__What the exercise asks__
Answer with a bare number: the count of lines in the records below that have the word "field".

++++++

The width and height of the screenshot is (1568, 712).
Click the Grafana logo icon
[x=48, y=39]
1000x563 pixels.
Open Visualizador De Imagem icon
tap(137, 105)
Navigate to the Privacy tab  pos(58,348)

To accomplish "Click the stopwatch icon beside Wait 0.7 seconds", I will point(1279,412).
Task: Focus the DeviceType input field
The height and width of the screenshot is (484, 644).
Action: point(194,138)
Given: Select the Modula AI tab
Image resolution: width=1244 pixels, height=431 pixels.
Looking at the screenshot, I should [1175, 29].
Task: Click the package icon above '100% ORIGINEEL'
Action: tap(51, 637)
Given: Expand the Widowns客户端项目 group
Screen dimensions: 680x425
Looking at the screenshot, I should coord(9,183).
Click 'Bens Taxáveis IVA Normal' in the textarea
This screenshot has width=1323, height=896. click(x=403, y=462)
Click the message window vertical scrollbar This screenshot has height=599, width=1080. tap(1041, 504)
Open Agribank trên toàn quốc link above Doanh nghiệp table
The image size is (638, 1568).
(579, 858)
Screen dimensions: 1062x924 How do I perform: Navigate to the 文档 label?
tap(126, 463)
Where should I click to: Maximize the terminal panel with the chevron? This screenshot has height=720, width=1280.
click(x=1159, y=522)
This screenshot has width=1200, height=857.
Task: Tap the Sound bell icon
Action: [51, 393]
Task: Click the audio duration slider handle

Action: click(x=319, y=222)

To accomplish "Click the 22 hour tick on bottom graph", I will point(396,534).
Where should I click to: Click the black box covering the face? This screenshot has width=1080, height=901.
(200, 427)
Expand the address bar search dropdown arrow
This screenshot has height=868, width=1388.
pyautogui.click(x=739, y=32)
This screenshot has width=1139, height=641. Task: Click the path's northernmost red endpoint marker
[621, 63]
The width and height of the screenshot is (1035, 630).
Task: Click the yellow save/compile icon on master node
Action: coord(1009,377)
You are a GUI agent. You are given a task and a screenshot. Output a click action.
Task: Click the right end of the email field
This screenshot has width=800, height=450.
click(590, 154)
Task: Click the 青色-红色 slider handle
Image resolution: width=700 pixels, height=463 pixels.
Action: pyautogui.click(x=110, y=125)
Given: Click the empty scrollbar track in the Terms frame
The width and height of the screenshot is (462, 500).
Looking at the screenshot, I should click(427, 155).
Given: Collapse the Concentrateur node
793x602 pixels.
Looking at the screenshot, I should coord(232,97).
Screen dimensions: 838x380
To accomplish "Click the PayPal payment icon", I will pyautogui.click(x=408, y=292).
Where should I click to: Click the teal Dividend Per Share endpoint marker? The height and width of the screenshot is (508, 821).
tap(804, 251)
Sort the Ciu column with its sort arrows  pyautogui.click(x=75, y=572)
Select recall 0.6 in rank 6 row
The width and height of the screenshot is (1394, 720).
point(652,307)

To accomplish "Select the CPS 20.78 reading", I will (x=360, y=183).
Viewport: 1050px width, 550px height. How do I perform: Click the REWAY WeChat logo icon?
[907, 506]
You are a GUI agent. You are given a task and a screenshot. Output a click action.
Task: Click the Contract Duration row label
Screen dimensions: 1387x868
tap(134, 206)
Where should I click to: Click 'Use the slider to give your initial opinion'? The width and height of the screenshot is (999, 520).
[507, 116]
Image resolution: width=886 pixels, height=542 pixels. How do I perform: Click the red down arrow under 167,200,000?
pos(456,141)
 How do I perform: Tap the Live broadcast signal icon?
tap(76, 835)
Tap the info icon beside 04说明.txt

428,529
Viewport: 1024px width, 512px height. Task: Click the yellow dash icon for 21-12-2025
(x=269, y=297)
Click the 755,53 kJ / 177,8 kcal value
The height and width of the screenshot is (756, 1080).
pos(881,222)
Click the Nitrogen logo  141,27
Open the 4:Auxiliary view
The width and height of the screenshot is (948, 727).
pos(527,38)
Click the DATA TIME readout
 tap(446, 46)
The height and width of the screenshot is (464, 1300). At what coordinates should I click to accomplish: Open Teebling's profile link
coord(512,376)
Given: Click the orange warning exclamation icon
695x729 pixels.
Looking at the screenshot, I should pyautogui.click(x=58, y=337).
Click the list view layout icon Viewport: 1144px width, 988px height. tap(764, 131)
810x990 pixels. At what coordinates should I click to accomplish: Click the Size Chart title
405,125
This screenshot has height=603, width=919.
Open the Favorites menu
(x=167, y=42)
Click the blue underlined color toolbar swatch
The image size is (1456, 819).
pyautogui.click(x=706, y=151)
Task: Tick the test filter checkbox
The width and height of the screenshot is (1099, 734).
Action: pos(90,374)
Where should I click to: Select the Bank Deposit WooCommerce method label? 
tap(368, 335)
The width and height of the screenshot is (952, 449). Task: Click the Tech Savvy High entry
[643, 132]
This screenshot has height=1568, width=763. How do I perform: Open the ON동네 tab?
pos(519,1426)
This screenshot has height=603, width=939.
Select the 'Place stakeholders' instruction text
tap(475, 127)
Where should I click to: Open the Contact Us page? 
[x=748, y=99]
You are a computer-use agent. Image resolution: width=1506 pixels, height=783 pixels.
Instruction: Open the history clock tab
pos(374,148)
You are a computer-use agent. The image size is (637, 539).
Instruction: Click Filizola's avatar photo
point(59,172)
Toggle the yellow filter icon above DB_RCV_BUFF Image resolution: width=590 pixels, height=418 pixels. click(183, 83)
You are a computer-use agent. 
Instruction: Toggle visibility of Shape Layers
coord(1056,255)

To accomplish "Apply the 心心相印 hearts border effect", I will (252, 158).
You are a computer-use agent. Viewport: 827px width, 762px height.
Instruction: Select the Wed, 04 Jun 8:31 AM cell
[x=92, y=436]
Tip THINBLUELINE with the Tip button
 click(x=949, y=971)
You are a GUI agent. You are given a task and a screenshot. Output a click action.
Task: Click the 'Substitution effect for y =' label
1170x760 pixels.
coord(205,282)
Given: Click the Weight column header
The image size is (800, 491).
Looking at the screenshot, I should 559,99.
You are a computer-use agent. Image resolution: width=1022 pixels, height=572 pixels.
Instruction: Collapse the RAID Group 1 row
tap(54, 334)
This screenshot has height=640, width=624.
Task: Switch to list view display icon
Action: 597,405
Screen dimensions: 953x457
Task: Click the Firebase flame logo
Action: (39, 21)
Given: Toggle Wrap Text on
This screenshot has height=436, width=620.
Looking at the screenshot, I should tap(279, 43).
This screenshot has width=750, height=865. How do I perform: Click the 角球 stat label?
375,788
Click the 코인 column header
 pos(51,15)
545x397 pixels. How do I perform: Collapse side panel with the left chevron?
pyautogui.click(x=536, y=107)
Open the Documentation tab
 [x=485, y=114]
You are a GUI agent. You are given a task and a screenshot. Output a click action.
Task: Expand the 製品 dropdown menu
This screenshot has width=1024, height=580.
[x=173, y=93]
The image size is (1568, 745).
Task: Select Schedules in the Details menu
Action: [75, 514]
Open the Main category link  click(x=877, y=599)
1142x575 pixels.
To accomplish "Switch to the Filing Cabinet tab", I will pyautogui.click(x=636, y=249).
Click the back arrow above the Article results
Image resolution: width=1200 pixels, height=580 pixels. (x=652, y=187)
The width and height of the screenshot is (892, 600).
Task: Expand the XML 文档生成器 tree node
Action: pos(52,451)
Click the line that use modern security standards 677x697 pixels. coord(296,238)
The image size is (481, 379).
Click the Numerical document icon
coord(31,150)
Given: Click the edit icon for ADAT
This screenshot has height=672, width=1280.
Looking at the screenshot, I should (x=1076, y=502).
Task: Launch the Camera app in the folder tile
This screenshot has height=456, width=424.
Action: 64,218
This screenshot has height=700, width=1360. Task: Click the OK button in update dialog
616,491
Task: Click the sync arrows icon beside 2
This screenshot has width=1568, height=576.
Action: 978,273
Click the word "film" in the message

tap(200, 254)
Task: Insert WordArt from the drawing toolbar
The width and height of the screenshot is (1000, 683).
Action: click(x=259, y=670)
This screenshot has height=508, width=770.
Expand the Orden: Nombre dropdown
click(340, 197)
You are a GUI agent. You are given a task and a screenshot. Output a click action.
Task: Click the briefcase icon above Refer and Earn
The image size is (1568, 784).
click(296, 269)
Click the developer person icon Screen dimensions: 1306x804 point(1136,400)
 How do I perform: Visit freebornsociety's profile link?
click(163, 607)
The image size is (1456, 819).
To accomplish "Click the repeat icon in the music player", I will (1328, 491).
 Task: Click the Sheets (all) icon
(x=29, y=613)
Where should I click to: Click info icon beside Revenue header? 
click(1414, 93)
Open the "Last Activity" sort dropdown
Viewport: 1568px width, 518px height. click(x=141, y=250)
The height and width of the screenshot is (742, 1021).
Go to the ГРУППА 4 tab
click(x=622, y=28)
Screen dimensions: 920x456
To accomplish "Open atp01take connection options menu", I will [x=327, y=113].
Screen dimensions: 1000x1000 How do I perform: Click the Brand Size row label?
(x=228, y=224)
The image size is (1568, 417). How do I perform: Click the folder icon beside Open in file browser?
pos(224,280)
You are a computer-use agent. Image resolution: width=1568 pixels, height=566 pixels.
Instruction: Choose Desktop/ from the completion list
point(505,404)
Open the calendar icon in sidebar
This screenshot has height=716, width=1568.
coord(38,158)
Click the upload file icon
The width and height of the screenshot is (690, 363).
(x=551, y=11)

++++++

__Result for this task__
2